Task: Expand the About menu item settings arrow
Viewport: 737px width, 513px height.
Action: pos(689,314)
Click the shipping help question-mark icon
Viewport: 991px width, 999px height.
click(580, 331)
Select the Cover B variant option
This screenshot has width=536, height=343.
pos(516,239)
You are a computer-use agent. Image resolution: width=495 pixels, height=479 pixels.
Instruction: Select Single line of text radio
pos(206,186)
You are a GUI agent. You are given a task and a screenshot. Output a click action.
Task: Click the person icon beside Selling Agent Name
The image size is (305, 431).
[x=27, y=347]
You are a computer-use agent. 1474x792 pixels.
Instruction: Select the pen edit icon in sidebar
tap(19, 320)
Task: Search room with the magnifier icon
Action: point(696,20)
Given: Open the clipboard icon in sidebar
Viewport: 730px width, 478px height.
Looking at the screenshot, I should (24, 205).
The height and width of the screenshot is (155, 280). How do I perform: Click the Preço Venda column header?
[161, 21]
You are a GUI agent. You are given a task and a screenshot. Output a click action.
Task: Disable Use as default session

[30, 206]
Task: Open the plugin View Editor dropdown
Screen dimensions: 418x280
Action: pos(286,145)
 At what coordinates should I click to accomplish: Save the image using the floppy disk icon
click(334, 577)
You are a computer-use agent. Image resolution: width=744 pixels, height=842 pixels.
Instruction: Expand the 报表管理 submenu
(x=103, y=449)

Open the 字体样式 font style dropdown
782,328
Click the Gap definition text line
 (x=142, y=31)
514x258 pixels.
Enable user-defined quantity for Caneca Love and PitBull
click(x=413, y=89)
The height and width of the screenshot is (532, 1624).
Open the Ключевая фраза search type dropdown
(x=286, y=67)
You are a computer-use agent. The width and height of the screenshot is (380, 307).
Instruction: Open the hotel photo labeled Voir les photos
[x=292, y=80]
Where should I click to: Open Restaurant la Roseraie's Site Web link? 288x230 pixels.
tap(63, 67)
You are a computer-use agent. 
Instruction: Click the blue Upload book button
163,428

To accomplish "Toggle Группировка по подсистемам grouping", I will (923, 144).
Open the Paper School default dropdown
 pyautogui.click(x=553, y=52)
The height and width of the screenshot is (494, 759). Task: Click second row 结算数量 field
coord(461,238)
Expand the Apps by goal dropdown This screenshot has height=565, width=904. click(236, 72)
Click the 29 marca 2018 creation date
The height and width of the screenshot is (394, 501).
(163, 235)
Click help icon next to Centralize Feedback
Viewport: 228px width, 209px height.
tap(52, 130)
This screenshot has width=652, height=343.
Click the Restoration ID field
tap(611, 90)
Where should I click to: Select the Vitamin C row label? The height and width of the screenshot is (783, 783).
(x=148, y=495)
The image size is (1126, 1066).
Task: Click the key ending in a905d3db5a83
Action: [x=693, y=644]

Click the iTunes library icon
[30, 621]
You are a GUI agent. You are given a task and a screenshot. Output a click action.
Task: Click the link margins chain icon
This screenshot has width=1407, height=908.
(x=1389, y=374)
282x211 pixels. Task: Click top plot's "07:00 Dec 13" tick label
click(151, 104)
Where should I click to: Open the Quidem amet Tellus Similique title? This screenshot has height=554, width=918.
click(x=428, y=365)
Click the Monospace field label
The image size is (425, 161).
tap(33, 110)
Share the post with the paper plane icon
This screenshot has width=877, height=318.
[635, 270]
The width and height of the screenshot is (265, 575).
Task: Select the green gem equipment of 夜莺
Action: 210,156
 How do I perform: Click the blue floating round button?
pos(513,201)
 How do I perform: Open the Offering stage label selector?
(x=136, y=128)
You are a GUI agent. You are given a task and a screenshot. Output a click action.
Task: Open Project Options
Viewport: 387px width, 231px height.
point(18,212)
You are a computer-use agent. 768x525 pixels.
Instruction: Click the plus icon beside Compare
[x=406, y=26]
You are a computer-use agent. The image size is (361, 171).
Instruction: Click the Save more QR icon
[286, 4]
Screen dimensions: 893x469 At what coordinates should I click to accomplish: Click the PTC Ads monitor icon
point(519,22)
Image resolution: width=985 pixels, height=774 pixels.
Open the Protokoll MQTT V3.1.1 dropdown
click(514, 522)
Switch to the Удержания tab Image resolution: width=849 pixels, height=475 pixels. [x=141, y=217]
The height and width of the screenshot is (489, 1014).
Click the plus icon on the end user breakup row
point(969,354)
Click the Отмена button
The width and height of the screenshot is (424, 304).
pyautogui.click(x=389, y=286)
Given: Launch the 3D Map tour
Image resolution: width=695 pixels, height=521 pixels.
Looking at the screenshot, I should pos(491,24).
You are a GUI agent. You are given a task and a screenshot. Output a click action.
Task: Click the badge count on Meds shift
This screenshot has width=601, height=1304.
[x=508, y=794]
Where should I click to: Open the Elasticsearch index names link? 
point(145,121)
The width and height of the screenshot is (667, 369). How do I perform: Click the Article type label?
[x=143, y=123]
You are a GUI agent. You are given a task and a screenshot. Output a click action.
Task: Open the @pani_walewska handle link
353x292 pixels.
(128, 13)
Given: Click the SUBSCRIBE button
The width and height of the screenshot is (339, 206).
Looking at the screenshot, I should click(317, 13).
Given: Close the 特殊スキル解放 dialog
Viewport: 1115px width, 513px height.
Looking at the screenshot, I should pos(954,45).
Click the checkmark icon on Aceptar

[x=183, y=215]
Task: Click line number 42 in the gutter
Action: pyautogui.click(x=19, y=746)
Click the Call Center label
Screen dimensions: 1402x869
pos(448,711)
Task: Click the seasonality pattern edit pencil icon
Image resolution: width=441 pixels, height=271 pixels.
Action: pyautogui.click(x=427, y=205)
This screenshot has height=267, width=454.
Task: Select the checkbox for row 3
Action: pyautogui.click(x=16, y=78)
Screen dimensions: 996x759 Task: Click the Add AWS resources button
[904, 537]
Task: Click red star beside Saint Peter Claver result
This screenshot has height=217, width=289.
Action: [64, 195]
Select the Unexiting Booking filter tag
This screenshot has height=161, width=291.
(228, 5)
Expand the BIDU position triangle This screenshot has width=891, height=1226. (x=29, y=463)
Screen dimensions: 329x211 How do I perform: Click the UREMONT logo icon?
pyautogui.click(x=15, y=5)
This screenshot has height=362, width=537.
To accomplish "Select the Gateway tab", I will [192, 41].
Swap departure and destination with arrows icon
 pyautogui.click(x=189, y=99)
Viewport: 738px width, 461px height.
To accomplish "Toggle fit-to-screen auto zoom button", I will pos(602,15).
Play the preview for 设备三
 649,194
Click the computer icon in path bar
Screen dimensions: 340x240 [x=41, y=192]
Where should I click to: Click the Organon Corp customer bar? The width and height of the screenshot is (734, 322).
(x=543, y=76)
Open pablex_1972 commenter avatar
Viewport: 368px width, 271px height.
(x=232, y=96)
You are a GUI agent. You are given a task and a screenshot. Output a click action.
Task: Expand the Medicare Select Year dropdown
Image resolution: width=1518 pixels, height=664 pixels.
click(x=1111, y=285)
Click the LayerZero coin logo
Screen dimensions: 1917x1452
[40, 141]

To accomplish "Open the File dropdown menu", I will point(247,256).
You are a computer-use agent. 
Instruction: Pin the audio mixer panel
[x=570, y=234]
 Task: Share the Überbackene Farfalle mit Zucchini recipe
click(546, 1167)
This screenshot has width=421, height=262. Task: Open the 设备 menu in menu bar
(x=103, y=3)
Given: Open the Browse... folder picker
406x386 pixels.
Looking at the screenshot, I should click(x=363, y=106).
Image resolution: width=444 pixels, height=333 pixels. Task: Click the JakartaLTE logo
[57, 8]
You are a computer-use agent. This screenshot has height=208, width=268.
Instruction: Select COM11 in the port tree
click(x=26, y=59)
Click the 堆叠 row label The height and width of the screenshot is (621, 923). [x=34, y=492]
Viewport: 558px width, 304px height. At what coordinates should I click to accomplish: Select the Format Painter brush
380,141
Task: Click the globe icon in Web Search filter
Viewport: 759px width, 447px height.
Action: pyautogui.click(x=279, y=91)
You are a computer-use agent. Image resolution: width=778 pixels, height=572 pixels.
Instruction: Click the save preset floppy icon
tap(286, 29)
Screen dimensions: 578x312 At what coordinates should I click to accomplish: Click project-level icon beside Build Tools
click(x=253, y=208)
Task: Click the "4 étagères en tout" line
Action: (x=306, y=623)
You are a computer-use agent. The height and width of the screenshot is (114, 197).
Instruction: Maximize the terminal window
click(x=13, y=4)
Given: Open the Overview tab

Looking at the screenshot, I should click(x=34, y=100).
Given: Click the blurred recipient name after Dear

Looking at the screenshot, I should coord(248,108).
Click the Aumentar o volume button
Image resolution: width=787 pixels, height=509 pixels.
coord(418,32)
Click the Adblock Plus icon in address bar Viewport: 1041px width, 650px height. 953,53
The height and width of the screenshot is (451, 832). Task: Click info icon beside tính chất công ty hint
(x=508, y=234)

════════════════

→ YOUR INSTRUCTIONS
Check each line of the records above for "will", and copy those that have it.

→ TASK SOLUTION
To accomplish "Toggle Группировка по подсистемам grouping", I will (923, 144).
To accomplish "Select the Gateway tab", I will [192, 41].
To accomplish "Toggle fit-to-screen auto zoom button", I will pos(602,15).
To accomplish "Open the File dropdown menu", I will point(247,256).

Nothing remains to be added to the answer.